- 91:an cover, Christmas, 2005, drawn by Gert Lozell. Illustrated are Mandel Karlsson (in the blue uniform), Colonel Hector Gyllenskalp (the thin officer), Adéle Charlotte Gyllenskalp (his wife), Major Hampus Morgonkröök (the fat officer), and the Colonel's grandson.
- Author(s): Rudolf Petersson
- Current status/schedule: Current weekly strip
- Launch date: 1932; 93 years ago
- Genre(s): Military humor, satire
- Preceded by: En beväringsmans upplevelser och äventyr

= 91:an (comic strip) =

Comic strip created by Rudolf Petersson

91:an (Eng: № 91) is a popular Swedish comic strip, created in 1932 with the title En beväringsmans upplevelser och äventyr ("A military man's experiences and adventures").
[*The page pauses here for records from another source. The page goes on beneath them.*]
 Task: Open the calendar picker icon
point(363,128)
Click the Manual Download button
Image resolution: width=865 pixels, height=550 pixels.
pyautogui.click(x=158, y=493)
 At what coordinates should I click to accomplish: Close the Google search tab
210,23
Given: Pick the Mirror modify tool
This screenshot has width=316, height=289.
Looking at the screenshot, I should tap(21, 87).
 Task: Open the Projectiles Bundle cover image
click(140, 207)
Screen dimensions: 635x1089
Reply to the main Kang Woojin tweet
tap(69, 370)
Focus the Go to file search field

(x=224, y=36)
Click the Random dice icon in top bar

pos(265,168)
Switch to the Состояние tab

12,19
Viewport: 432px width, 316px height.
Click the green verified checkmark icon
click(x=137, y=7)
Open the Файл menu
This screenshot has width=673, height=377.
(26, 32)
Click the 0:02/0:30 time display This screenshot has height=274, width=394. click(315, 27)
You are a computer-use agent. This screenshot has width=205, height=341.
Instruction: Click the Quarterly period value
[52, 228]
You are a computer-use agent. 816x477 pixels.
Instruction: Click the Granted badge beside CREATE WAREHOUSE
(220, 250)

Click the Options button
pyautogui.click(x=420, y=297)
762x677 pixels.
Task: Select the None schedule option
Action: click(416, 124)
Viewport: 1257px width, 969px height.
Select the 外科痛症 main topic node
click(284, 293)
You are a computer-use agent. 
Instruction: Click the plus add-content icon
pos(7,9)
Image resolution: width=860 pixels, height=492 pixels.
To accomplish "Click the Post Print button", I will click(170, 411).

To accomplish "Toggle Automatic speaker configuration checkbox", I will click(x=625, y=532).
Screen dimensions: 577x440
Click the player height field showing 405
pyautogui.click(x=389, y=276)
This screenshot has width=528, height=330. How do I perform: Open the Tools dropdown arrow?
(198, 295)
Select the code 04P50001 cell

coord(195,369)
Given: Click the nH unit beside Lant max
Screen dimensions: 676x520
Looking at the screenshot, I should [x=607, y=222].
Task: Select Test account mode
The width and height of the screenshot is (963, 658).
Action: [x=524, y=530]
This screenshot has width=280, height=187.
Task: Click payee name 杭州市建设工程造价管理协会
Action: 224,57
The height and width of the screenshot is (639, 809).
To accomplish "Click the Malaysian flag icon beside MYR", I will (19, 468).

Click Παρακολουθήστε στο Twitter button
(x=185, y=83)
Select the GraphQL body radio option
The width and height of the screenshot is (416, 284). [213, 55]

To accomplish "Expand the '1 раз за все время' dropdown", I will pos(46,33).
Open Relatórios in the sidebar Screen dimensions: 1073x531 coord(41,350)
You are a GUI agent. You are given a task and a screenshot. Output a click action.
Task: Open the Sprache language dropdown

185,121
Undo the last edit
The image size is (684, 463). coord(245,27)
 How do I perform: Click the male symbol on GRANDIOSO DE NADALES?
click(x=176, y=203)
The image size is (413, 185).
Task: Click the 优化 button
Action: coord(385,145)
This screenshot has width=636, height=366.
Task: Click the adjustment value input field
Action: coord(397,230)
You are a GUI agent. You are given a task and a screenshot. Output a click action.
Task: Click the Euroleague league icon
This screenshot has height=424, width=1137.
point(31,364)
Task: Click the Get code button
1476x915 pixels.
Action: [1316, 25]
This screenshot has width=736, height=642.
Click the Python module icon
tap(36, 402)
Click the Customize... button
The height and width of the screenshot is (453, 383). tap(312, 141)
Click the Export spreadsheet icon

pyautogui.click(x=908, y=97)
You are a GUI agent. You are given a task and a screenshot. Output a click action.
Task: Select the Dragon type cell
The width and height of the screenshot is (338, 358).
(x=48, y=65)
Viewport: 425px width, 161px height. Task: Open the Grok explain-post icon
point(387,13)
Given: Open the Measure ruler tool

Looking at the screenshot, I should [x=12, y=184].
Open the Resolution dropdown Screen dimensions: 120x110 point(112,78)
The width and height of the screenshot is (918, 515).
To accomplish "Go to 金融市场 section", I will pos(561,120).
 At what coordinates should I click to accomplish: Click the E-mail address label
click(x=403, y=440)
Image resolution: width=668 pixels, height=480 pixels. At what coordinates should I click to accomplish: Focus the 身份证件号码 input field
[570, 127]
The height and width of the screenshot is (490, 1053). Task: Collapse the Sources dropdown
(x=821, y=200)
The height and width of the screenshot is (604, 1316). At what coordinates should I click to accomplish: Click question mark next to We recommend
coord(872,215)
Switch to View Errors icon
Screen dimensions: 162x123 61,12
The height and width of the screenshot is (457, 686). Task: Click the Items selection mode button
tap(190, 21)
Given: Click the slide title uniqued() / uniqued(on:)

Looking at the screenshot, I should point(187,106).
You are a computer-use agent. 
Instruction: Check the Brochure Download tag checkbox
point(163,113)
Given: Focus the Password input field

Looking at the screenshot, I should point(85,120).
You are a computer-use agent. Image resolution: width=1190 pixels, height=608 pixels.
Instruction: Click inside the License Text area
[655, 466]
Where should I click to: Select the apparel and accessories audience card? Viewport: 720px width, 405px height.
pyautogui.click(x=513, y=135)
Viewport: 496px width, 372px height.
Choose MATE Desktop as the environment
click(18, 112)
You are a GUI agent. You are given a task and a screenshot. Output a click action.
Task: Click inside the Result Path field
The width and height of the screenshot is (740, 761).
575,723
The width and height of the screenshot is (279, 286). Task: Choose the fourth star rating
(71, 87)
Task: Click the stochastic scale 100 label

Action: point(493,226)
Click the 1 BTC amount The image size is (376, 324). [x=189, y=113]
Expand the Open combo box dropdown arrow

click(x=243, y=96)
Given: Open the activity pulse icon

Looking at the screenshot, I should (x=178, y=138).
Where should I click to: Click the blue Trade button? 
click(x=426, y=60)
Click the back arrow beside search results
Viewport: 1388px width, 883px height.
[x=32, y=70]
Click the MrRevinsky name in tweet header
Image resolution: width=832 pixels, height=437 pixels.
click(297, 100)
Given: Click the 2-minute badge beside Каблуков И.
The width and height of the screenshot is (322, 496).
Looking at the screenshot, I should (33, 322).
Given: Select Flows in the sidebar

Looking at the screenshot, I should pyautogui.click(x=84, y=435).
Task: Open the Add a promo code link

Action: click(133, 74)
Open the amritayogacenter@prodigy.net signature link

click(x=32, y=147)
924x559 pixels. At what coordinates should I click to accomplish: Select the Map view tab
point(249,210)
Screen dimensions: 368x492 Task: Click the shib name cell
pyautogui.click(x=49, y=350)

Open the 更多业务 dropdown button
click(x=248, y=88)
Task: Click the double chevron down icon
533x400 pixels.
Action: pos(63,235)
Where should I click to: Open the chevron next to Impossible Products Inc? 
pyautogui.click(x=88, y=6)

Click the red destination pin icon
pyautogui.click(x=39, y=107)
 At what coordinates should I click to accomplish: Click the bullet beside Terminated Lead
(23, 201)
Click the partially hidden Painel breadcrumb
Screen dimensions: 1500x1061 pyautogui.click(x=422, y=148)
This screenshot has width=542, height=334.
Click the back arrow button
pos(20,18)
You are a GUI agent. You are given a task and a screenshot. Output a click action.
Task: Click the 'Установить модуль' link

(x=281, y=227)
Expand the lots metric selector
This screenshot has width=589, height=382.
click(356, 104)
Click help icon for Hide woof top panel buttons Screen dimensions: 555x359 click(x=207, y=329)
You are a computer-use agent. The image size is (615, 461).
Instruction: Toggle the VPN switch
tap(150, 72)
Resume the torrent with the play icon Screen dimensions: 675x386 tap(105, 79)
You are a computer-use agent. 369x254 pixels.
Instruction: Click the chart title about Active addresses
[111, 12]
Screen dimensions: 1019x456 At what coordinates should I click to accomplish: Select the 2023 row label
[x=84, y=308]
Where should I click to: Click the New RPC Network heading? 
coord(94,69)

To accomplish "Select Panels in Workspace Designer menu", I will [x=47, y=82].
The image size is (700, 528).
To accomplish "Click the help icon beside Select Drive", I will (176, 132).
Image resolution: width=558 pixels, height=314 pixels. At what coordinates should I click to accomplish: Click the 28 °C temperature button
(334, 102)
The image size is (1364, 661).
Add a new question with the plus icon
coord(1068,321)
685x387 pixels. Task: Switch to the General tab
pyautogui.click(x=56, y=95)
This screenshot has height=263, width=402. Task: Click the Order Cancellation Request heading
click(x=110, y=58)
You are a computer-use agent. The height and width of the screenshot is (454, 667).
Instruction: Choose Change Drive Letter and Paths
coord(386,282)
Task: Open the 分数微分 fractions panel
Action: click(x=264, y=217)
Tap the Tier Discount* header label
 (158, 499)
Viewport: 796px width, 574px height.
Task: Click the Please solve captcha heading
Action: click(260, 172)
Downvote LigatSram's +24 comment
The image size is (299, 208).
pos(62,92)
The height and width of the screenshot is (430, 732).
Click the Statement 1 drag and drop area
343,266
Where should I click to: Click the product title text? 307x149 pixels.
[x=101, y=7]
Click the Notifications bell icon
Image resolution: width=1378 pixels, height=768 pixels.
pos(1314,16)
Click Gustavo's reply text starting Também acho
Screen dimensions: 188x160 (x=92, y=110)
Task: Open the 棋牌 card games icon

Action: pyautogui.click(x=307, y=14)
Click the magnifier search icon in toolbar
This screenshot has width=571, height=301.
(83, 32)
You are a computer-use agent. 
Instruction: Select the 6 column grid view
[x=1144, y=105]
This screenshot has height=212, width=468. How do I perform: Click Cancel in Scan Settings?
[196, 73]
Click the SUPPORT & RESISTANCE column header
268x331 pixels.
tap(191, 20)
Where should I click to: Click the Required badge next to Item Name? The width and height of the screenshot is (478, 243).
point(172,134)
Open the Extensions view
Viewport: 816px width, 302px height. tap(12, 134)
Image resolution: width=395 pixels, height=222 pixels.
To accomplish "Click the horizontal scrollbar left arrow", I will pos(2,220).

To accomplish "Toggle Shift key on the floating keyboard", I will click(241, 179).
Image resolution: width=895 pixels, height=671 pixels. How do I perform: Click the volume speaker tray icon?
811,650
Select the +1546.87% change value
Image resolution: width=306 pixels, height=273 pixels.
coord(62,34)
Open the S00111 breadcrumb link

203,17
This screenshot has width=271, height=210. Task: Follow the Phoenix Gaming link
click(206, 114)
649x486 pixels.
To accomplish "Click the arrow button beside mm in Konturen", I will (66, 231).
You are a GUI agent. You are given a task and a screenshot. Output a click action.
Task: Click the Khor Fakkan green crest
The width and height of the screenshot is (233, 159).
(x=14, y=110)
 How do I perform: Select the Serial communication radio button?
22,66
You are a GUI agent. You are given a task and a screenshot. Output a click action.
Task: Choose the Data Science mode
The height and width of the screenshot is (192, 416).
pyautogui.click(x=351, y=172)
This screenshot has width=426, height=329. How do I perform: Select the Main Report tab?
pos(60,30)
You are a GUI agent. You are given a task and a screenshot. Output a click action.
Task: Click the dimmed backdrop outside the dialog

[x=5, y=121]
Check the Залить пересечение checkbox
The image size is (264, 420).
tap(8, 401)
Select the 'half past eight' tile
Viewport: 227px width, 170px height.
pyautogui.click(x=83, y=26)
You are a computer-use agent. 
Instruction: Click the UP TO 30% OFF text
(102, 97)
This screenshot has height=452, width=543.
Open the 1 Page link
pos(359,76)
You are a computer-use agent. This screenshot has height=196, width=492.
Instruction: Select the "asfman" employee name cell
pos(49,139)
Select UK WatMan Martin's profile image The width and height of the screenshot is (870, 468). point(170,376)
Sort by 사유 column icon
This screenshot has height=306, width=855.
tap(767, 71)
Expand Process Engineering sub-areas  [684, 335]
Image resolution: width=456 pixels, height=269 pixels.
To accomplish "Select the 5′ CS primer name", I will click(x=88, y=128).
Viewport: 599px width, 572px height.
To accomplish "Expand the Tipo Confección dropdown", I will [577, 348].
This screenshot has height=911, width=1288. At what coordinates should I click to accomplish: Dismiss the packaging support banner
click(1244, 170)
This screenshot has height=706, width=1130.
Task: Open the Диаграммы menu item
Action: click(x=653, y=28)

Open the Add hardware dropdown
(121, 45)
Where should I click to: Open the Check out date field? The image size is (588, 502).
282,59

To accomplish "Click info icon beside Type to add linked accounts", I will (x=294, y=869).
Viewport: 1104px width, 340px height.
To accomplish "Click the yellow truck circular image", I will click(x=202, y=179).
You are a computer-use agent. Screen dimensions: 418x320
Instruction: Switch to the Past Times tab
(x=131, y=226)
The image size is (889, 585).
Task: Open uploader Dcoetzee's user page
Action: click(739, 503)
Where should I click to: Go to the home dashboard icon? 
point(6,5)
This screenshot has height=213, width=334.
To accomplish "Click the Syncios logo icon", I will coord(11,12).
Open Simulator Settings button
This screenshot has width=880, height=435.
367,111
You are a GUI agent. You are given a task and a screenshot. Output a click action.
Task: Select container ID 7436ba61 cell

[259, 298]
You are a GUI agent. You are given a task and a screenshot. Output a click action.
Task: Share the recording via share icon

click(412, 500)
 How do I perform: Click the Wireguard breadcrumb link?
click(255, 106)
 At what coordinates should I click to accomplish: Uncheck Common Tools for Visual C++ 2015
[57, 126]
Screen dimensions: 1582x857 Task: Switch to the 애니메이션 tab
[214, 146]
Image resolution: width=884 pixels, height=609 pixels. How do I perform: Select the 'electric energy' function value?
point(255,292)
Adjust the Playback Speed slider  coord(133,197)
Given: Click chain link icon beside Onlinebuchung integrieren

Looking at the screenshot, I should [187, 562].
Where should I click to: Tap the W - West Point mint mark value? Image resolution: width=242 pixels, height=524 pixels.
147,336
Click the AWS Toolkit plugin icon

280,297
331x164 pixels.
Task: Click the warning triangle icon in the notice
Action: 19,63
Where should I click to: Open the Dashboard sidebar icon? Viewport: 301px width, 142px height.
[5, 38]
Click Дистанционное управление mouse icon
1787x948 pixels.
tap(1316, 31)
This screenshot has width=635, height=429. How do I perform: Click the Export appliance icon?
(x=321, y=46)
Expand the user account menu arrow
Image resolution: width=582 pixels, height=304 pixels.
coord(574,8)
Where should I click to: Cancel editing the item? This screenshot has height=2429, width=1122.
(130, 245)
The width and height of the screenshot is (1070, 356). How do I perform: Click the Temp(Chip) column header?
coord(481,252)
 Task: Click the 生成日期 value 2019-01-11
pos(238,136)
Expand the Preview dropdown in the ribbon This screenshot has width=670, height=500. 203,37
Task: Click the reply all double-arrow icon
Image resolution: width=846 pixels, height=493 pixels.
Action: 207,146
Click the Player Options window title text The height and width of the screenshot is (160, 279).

This name soon changed to 91:an Karlsson, by Rudolf Petersson. It is now published in its own bi-weekly comic book, 91:an, and also as a single strip in the popular weekly women's magazine Året Runt.

The principal character in the strip is Mandel Karlsson, a young man (aged perhaps 20 or 21) doing conscript military service in the Swedish Army, based at the fictional Klackamo Regiment. His number is "91", thus he is widely known in Sweden as "91:an Karlsson", although in the comic strip itself he is almost always referred to as Mandel (Eng: Almond, a very unusual first name), or simply 91:an.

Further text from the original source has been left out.